= Sofia Viktorovna Semikhatova =

Soviet and Russian geologist and paleontologist

Sofia Viktorovna Semikhatova (February 9, 1889 – October 28, 1973) was a Soviet geologist and paleontologist. She was a pioneer and developer in some of the most prominent petroleum-bearing regions of her country. Throughout a lengthy career in law studies and geological fields, Semikhatova published ninety works throughout Germany, England and the United States.

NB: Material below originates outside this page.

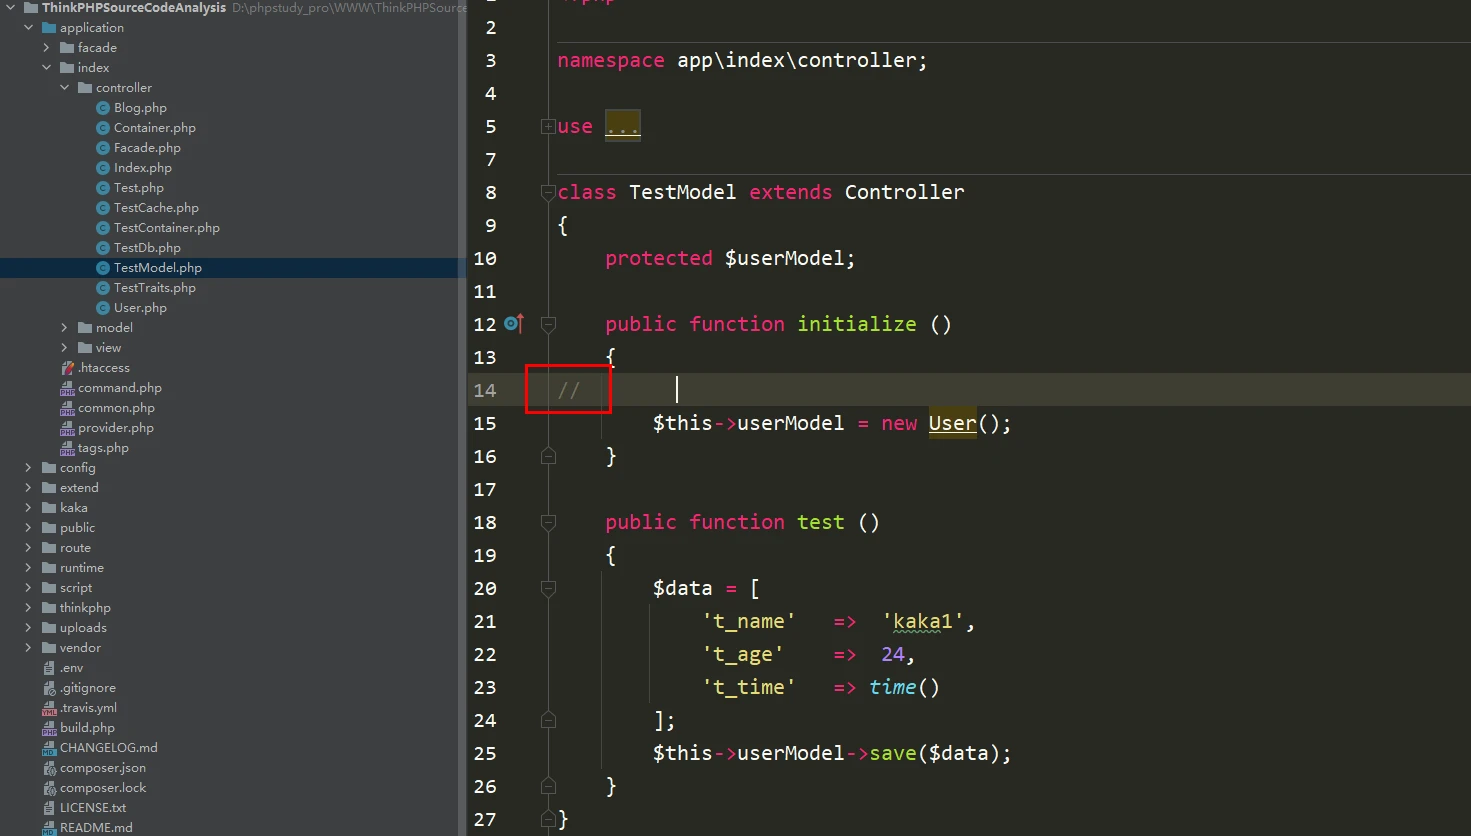Open Blog.php in the controller folder
Screen dimensions: 1471x836
tap(140, 108)
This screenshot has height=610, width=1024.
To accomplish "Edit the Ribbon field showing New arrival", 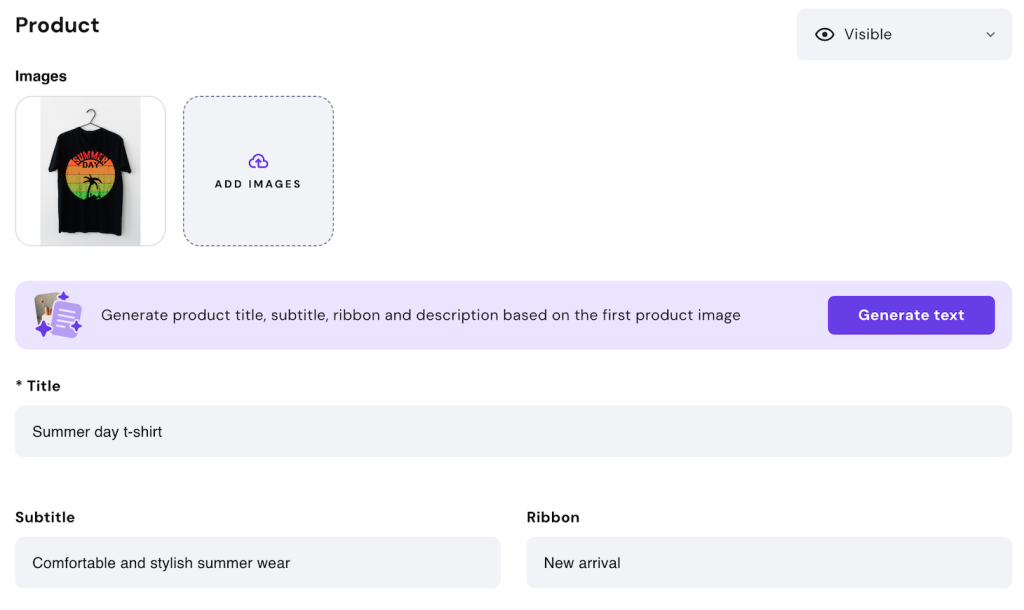I will click(x=768, y=563).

She analyzed animal life development in the base Middle Carboniferous period. She separated the Bashkirian Stage into horizons. Although Semikhatova never taught in higher educational establishments (as wife and mother of three), she sacrificed much of her time and effort towards preparing young scientists for their future endeavours in geology.

== Early life ==
She was born in St. Petersburg in 1889. Semikhatov began her education studying law in the highest course of the city. In 1913 she married Alexander Semikhatov and moved to Moscow, where she finished law school by correspondence. She resumed her education in the field of natural sciences at the Moscow Highest Women’s Courses. She married Alexander Nikolaevich Semikhatov. In 1918, she left the field when she gave birth to her first son, Mikhail Alexandrovich Semikhatov.

== Career ==
She pursued a career in the field of geology under the department of Y.V. Samoilov. In 1921 she gave birth to her daughter Olga Alexandrova Semikhatova and in 1924 she returned to work. In 1932 she gave birth to her second son Nikolai Alexandrovich Semikhatov. She left her full time career for a part time position, first at the Oil Institute and then at the Paleontological Institute. In 1942, Semikhatova and her family fled to Tashkent until 1944 when they were able to safely return to Moscow. She remained in Moscow at the All-Union Scientific Research Geological oil Institute as a researcher until her death in 1973.

=== Timeline ===
- Geological Committee, Research Scientist (1921-1930)
- Moscow Geological Institute, Senior Paleontologist (1930-1934)
- Oil Institute, Consultant (1934-1936)
- Paleontological Institute, Researcher (1936-1942)
- Uzbek Geological Administration, Researcher (1942-1944)
- Moscow Oil Institute, Gas development researcher (1946-1953)
- All Union Scientific Geological Oil Institute, Researcher (1953-1973)

== Works ==

=== Popular publications ===
- Stages in the development of brachiopods as one of the criteria for establishing stratigraphic boundaries in the Carboniferous

Semikhatova explores and defines the brachiopod fauna of the Carboniferous Period. Concluding overall a threefold division in the stages of the Carboniferous. Semikhatova also describes the basic stages of development of brachiopods as well as an in depth analysis of the stratigraphic and geographic characteristic distribution of the species.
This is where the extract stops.